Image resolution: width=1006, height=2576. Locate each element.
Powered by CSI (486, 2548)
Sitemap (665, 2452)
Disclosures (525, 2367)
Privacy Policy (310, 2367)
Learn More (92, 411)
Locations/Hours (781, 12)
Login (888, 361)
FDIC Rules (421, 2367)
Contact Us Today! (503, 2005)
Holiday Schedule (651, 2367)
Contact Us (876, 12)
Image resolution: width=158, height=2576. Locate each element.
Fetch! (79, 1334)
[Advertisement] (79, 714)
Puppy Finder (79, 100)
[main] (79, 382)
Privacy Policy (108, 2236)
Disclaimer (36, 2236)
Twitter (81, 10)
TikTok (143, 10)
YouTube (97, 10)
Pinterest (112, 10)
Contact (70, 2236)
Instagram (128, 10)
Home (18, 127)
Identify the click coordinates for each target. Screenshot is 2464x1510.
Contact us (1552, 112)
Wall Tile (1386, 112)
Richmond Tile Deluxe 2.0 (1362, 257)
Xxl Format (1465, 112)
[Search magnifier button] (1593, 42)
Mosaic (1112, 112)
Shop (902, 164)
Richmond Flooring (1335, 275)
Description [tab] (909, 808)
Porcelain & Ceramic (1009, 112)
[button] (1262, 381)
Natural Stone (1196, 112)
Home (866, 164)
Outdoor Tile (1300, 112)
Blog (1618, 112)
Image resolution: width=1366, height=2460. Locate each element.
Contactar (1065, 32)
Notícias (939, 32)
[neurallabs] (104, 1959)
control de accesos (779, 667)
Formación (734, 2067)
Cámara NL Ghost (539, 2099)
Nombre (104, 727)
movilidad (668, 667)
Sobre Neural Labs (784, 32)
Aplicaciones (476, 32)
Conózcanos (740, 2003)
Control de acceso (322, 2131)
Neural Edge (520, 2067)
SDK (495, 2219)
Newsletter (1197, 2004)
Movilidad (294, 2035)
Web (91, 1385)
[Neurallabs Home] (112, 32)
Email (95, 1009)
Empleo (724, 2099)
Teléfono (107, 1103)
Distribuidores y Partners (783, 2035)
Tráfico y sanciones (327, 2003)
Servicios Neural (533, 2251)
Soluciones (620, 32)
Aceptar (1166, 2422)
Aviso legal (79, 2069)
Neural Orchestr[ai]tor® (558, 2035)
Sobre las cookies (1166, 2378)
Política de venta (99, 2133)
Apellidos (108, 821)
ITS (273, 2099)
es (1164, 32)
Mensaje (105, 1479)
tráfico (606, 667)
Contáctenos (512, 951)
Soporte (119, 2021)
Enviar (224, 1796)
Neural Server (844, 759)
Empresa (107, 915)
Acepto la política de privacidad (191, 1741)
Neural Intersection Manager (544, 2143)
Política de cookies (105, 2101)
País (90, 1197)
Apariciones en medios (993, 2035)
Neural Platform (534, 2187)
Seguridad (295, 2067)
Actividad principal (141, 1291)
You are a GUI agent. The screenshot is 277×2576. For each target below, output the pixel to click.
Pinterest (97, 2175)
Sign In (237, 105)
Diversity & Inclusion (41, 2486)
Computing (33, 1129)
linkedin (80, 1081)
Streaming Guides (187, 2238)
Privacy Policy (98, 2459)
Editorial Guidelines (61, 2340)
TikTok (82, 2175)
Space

* * * *

EXERCISE DIRECTIONS
Repeat the entries above verbatim.

SOLUTION TO THIS PROBLEM
Image resolution: width=1006, height=2576. Locate each element.
Powered by CSI (486, 2548)
Sitemap (665, 2452)
Disclosures (525, 2367)
Privacy Policy (310, 2367)
Learn More (92, 411)
Locations/Hours (781, 12)
Login (888, 361)
FDIC Rules (421, 2367)
Contact Us Today! (503, 2005)
Holiday Schedule (651, 2367)
Contact Us (876, 12)
Image resolution: width=158, height=2576. Locate each element.
Fetch! (79, 1334)
[Advertisement] (79, 714)
Puppy Finder (79, 100)
[main] (79, 382)
Privacy Policy (108, 2236)
Disclaimer (36, 2236)
Twitter (81, 10)
TikTok (143, 10)
YouTube (97, 10)
Pinterest (112, 10)
Contact (70, 2236)
Instagram (128, 10)
Home (18, 127)
Identify the click coordinates for each target. Screenshot is 2464x1510.
Contact us (1552, 112)
Wall Tile (1386, 112)
Richmond Tile Deluxe 2.0 (1362, 257)
Xxl Format (1465, 112)
[Search magnifier button] (1593, 42)
Mosaic (1112, 112)
Shop (902, 164)
Richmond Flooring (1335, 275)
Description [tab] (909, 808)
Porcelain & Ceramic (1009, 112)
[button] (1262, 381)
Natural Stone (1196, 112)
Home (866, 164)
Outdoor Tile (1300, 112)
Blog (1618, 112)
Image resolution: width=1366, height=2460. Locate each element.
Contactar (1065, 32)
Notícias (939, 32)
[neurallabs] (104, 1959)
control de accesos (779, 667)
Formación (734, 2067)
Cámara NL Ghost (539, 2099)
Nombre (104, 727)
movilidad (668, 667)
Sobre Neural Labs (784, 32)
Aplicaciones (476, 32)
Conózcanos (740, 2003)
Control de acceso (322, 2131)
Neural Edge (520, 2067)
SDK (495, 2219)
Newsletter (1197, 2004)
Movilidad (294, 2035)
Web (91, 1385)
[Neurallabs Home] (112, 32)
Email (95, 1009)
Empleo (724, 2099)
Teléfono (107, 1103)
Distribuidores y Partners (783, 2035)
Tráfico y sanciones (327, 2003)
Servicios Neural (533, 2251)
Soluciones (620, 32)
Aceptar (1166, 2422)
Aviso legal (79, 2069)
Neural Orchestr[ai]tor® (558, 2035)
Sobre las cookies (1166, 2378)
Política de venta (99, 2133)
Apellidos (108, 821)
ITS (273, 2099)
es (1164, 32)
Mensaje (105, 1479)
tráfico (606, 667)
Contáctenos (512, 951)
Soporte (119, 2021)
Enviar (224, 1796)
Neural Server (844, 759)
Empresa (107, 915)
Acepto la política de privacidad (191, 1741)
Neural Intersection Manager (544, 2143)
Política de cookies (105, 2101)
País (90, 1197)
Apariciones en medios (993, 2035)
Neural Platform (534, 2187)
Seguridad (295, 2067)
Actividad principal (141, 1291)
You are a GUI agent. The screenshot is 277×2576. For each target below, output the pixel to click.
Pinterest (97, 2175)
Sign In (237, 105)
Diversity & Inclusion (41, 2486)
Computing (33, 1129)
linkedin (80, 1081)
Streaming Guides (187, 2238)
Privacy Policy (98, 2459)
Editorial Guidelines (61, 2340)
TikTok (82, 2175)
Space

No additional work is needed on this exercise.